Presenter Biographies
Dr. Lucy Lyons investigates drawing as a phenomenological activity that evidences experience and communicates knowledge in medical sciences. Her PhD involved used drawing to investigate the breadth of experiences of FOP. As a Postdoctoral Fellow at Medical Museion, University of Copenhagen her research investigated experiences of ageing in a medical museum context through drawing practice. She coordinated “Drawing Parallels: artistic encounters with pathology” at Barts Pathology Museum and is currently artist-in-residence at Ipswich Museum. She is a lecturer in drawing research and painting at City & Guilds of London Art School, visiting lecturer at Imperial College London where she teaches visual note taking for surgeons and a member of the Medical Artists’ Association of Great Britain.
Pascale Pollier’s work attempts to capture the point where art and science meld. An alchemist at heart, her work begins with observation and experimentation, and is steeped in solid scientific research and findings. She studied fine art and Painting in Belgium, and subsequently a postgraduate training with the Medical Artists Association in London. She is co-founder and president of BIOMAB (Biological and Medical Art in Belgium) , she is curating and organising exhibitions, dissection drawing classes, collaborative art/science projects and conferences. In 2015 she became co founder and president of ARSIC “Art Researches Science International Collaborations , an international collective where Art and Science become entangled. Pascale was an external examiner for the medical art course at The Centre for Anatomy & Human Identification, University of Dundee, and is President of AEIMS . Pascale currently lives and works in London as a self-employed artist; artem-medicalis.
Emily Evans is an Anatomist and Medical illustrator.

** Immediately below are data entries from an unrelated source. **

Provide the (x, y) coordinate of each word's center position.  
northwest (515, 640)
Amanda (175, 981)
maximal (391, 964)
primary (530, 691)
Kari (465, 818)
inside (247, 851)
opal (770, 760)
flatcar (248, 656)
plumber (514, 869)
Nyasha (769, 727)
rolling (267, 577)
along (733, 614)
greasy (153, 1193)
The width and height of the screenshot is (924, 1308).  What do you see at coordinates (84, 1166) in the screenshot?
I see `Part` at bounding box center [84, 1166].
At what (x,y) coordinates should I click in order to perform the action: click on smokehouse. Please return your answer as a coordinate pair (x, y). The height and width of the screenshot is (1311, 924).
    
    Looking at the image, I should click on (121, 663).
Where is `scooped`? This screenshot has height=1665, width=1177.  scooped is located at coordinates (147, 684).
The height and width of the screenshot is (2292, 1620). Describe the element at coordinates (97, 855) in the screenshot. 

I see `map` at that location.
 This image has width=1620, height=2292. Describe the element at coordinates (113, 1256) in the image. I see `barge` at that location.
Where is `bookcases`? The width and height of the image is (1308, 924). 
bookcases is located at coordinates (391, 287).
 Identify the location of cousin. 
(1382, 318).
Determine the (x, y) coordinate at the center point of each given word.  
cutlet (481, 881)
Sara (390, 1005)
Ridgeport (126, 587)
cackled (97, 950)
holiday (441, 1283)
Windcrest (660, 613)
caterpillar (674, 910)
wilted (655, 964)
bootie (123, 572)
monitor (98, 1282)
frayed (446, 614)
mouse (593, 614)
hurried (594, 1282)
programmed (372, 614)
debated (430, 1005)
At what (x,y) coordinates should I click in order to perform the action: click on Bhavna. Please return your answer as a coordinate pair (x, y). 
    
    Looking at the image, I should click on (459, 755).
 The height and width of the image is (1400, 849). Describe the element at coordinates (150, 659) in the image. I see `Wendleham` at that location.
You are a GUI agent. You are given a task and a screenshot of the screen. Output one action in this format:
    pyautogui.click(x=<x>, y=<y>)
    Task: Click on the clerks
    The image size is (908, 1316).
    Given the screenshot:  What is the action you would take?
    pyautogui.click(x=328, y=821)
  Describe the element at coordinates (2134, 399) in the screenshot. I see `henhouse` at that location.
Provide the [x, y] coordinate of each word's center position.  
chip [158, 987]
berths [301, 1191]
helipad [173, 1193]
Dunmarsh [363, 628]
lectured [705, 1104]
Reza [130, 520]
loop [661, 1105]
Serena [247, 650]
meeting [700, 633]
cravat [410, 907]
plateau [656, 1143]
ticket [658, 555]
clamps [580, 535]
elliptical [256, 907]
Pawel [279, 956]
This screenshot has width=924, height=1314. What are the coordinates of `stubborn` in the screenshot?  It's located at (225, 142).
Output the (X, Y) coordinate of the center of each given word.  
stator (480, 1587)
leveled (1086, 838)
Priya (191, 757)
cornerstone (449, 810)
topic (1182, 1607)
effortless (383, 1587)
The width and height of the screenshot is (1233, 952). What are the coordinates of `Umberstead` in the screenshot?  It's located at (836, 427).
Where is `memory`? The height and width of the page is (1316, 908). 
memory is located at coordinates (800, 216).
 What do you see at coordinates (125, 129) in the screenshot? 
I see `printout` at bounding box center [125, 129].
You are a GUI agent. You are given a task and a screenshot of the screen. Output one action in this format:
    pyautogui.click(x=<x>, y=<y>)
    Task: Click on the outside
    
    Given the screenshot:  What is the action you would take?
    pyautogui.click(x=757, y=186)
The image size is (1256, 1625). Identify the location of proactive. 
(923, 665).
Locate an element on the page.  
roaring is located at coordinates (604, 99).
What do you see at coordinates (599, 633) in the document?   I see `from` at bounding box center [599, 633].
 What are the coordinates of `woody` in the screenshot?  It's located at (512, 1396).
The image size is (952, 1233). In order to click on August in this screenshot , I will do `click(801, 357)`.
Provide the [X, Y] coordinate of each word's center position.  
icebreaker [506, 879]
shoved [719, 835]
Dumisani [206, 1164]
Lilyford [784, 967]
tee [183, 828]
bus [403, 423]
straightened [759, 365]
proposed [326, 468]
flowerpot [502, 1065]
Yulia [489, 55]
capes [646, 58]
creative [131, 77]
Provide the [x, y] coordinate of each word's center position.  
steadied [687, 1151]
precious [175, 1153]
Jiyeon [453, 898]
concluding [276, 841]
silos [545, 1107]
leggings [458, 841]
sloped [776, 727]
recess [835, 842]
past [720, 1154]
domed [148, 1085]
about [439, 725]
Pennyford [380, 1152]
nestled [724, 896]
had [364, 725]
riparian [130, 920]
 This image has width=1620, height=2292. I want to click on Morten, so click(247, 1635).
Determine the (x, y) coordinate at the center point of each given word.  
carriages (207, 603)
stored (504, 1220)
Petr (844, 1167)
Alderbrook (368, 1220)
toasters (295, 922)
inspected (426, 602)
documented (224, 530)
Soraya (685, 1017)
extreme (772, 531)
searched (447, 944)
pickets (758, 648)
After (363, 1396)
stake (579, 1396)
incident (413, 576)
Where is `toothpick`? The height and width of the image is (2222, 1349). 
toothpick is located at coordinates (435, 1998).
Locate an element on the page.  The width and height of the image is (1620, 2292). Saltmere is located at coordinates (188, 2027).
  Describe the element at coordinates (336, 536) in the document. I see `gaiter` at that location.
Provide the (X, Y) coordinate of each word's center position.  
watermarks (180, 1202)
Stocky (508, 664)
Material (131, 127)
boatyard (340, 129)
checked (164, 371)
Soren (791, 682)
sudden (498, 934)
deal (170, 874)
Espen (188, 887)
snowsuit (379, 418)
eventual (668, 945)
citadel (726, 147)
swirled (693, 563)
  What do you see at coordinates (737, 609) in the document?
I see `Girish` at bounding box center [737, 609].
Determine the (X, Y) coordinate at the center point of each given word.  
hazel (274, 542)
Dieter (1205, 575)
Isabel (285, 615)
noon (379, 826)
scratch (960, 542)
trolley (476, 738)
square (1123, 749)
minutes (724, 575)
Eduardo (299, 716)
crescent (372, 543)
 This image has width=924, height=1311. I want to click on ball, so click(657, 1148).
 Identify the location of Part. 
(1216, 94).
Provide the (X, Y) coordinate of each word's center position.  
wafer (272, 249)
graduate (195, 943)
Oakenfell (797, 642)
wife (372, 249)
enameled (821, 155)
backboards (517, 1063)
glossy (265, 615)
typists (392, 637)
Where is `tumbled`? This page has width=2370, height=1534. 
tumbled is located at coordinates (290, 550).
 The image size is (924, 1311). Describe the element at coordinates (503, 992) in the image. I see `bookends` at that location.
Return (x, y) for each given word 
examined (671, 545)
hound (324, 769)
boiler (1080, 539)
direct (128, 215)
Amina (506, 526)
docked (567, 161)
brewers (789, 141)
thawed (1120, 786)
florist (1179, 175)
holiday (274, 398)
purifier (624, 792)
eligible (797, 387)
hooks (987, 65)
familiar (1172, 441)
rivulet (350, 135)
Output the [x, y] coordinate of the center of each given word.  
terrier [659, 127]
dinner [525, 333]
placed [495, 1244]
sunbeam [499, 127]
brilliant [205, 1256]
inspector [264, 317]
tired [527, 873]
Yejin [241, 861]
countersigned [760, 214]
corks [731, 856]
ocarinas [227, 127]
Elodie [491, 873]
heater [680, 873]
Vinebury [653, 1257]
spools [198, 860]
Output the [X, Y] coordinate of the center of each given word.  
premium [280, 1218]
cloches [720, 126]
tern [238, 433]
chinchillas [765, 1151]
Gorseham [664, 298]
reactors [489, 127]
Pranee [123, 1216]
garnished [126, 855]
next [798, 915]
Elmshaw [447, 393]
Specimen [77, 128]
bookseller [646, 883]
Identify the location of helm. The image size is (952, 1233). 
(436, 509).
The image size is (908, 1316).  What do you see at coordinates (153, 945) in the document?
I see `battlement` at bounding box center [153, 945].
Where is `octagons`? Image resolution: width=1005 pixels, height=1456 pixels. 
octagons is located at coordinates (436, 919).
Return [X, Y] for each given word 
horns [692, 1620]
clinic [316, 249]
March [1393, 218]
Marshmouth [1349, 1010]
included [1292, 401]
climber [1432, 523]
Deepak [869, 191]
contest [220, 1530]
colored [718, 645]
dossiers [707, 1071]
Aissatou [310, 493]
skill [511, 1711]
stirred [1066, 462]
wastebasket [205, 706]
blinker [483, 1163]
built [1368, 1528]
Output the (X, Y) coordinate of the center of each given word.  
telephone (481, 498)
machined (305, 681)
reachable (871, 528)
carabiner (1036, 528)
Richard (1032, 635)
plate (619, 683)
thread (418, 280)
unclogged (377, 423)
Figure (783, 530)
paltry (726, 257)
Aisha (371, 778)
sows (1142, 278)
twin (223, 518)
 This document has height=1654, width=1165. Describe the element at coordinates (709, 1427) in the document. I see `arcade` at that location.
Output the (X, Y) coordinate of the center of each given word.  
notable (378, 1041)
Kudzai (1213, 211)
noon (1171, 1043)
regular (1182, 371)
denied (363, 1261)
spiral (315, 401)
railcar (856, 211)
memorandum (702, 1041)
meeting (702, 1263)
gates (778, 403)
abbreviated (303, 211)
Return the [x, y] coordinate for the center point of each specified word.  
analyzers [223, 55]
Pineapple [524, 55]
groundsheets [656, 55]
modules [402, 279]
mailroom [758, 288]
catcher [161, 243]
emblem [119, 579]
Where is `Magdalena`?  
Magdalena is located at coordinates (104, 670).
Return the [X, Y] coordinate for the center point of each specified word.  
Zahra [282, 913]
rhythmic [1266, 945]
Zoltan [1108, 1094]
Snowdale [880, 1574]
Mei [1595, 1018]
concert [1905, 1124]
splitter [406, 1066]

Alongside running her business as a Medical Illustrator in London since 2005, Emily is also Senior Demonstrator of Anatomy at Cambridge University, UK. Additionally, Emily is the author and illustrator of ‘Anatomy in Black’, owner and designer at Anatomy Boutique, Artist in Residence at the Morbid Anatomy Museum, New York, and a Member of the Medical Artists’ Association of Great Britain, the Anatomical Society and the Institute of Anatomical Sciences. She guest writes for Street Anatomy and Morbid Anatomy and regularly gives talks about the use of anatomy in contemporary art practice.